Cosa ti spinge verso le corse su strada, ritenute da molti “troppo pericolose”?

Prima di iniziare a fare le road races correvo solo in pista in vari campionati e i miei colleghi, quando dicevo che era il mio sogno andare a correre all’Isola di Man, mi hanno sempre detto che ero matta. Le gare stradali dai “pistaioli” sono sempre state mal viste. Le ritengono tutti molto pericolose, quando invece io penso che siano altrettanto pericolose anche quelle in pista.

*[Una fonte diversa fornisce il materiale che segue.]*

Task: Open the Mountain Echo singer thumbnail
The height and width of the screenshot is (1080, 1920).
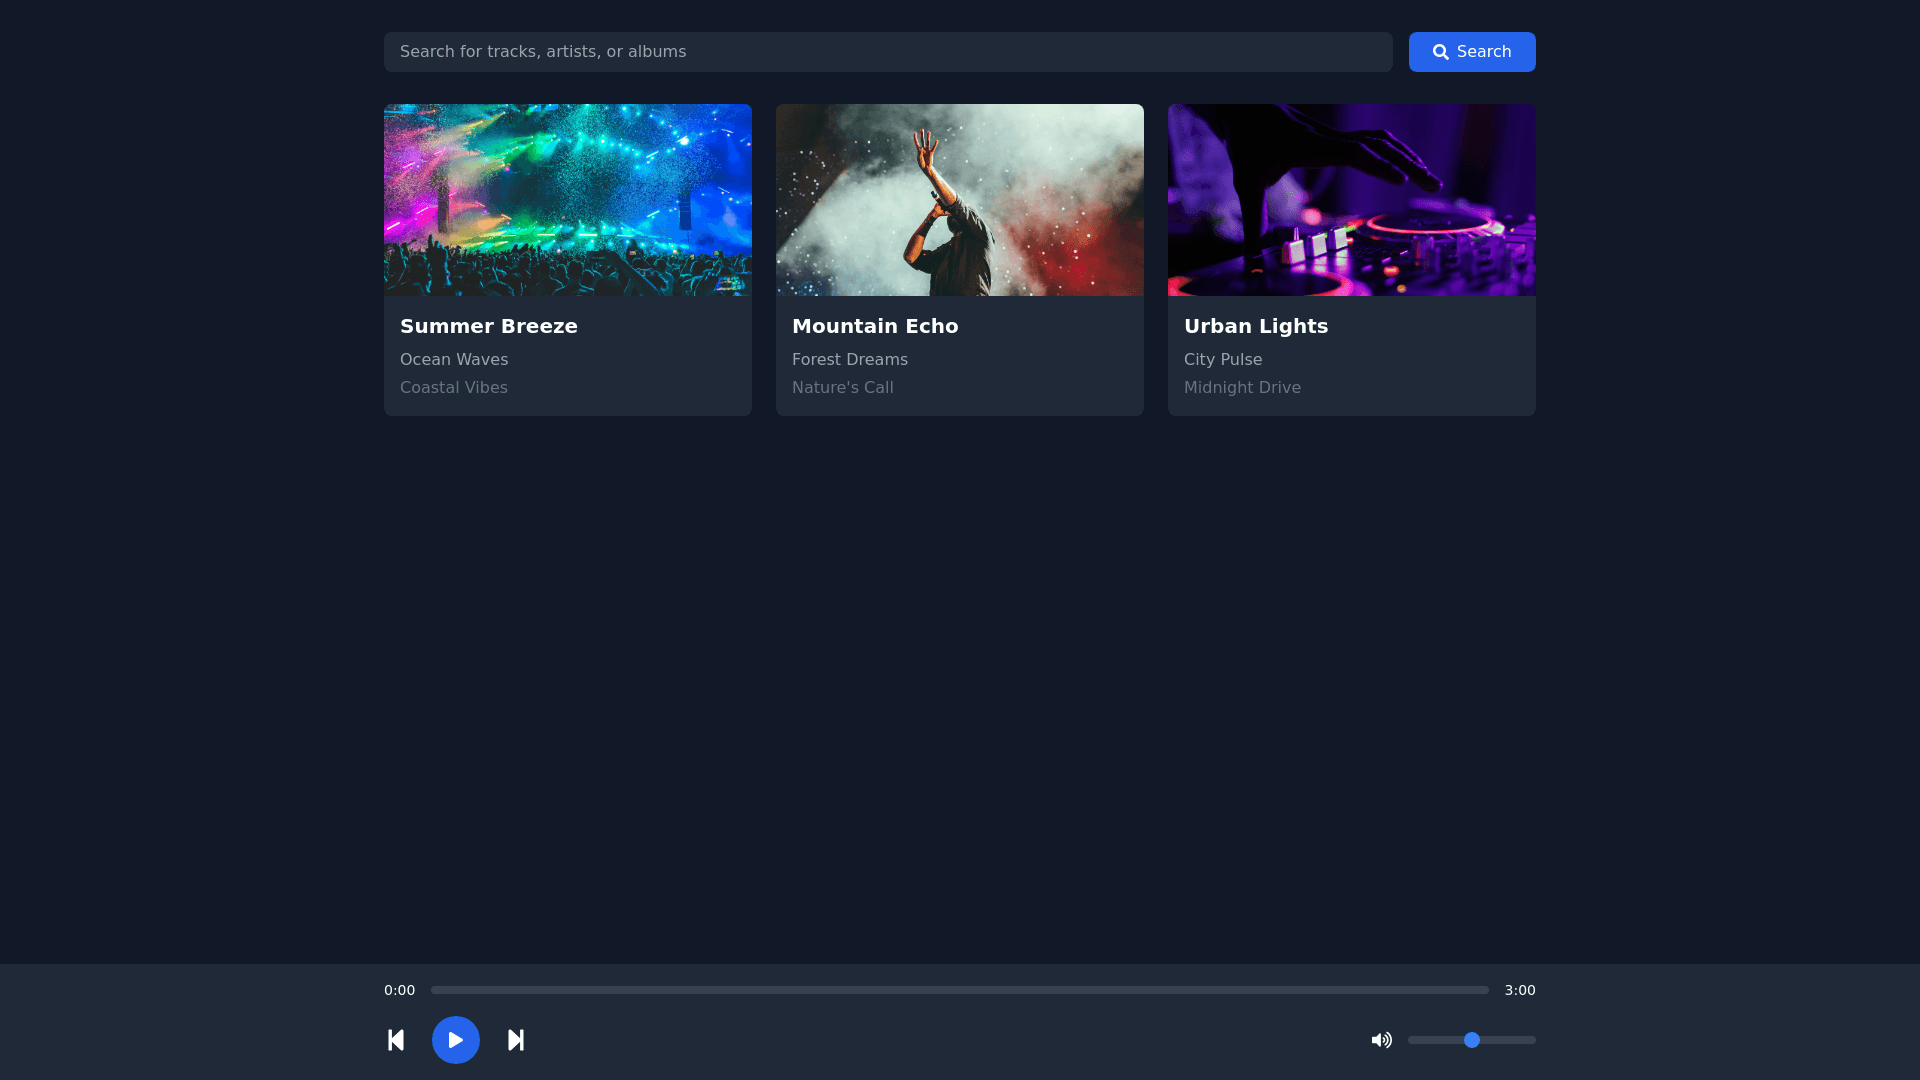Action: coord(960,200)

Dipende sempre secondo me da come uno le affronta…. Insomma, ci vuole un po’ di buon senso in entrambe. Poi, adesso che sono diventata mamma il buon senso è ancora più marcato.

 

Hai mai pensato di smettere con le gare dopo la nascita di Gillian? 

Dopo neanche tre mesi dalla sua nascita sono andata a fare la North West con pochissimo allenamento e ancora gli acciacchi del parto, ma la voglia di tornare a correre lì era tanta. Infatti è stata dura! Dopo pochi km la stanchezza mi bloccava le braccia e avevo un fiatone da paura. Per questi motivi mentre correvo pensavo di andare più lenta dell’anno precedente e invece quando ho visto i tempi ne sono rimasta stupita, erano gli stessi.

 

Cosa ci dici invece del CIVS? Le salite possono davvero essere considerate le “road races italiane” o si può fare di meglio?

Il CIVS anche se non ti alleni non ti mette in crisi fisicamente come le road  races “vere”! Dico “vere” perché non c’entrano nulla con le nostre garette da nemmeno 2 km. Il CIVS è divertente e poco dispendioso, ma se cambiassero qualche cosina sarebbe ancora meglio. Ad esempio, allungare i tragitti, togliere le chicane che invece di fare bene fanno peggio… cadono tutti lì! Allora sì che si potrebbero essere delle road races italiane di tutto rispetto!

 

In bocca al lupo a Simona per questa sua stagione 2014. Alla North West 200 faremo il tifo per lei!